Assigned task:
Look for the word "each" in the data below, and copy every line that holds it.

[Source data]

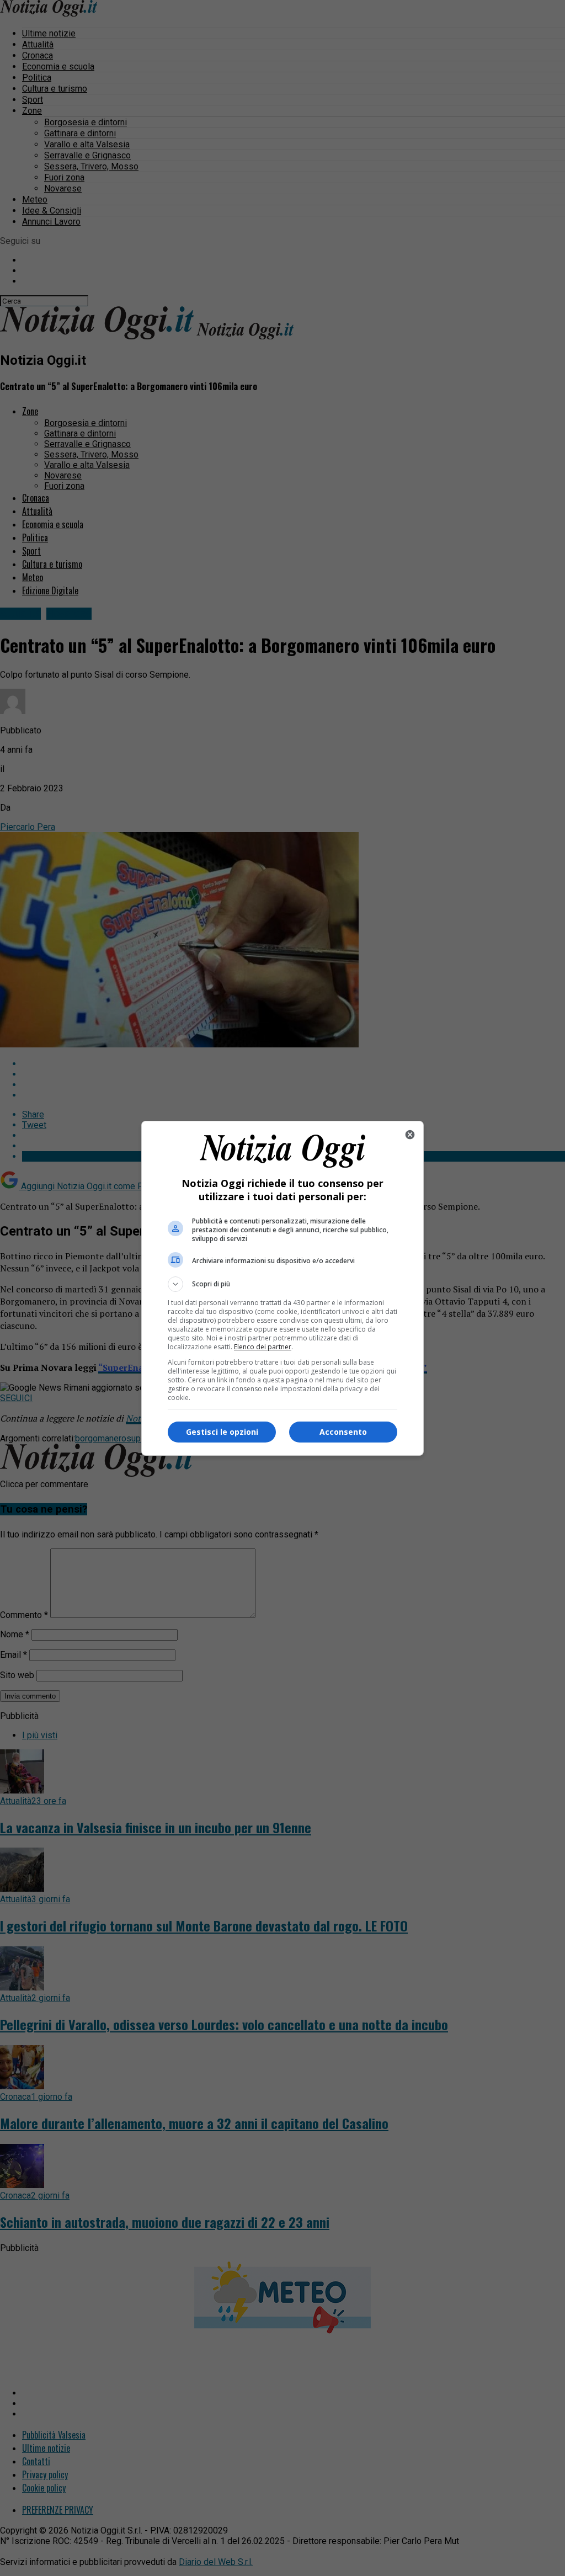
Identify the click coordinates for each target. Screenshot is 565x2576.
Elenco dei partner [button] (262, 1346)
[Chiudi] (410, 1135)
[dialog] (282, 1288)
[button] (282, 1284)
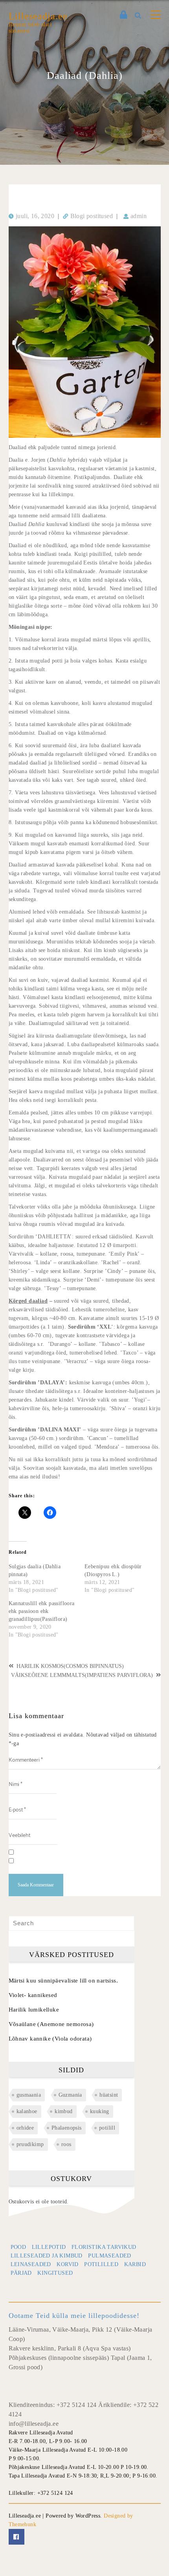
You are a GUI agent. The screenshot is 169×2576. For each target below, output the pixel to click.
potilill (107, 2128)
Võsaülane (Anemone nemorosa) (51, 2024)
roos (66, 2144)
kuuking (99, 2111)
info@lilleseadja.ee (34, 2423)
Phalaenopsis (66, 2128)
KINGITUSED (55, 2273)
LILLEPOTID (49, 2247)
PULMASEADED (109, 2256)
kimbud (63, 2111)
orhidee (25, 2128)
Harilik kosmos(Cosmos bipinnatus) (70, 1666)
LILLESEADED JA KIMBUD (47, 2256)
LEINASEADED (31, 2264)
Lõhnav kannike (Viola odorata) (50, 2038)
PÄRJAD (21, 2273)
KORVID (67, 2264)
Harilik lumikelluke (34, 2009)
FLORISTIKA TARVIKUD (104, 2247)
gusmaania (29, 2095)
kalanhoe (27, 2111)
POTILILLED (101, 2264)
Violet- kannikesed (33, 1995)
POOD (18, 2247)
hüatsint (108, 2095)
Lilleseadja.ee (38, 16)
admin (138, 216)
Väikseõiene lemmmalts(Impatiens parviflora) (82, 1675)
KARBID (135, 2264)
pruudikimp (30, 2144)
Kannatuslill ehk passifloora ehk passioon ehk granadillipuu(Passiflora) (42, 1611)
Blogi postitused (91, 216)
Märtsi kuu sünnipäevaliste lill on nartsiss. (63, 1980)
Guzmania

Answer area:
Identify the click coordinates for each target. Screenshot is 565x2576.
You are a GUI agent. The screenshot is 169×2576. For each target below, output the pixel to click.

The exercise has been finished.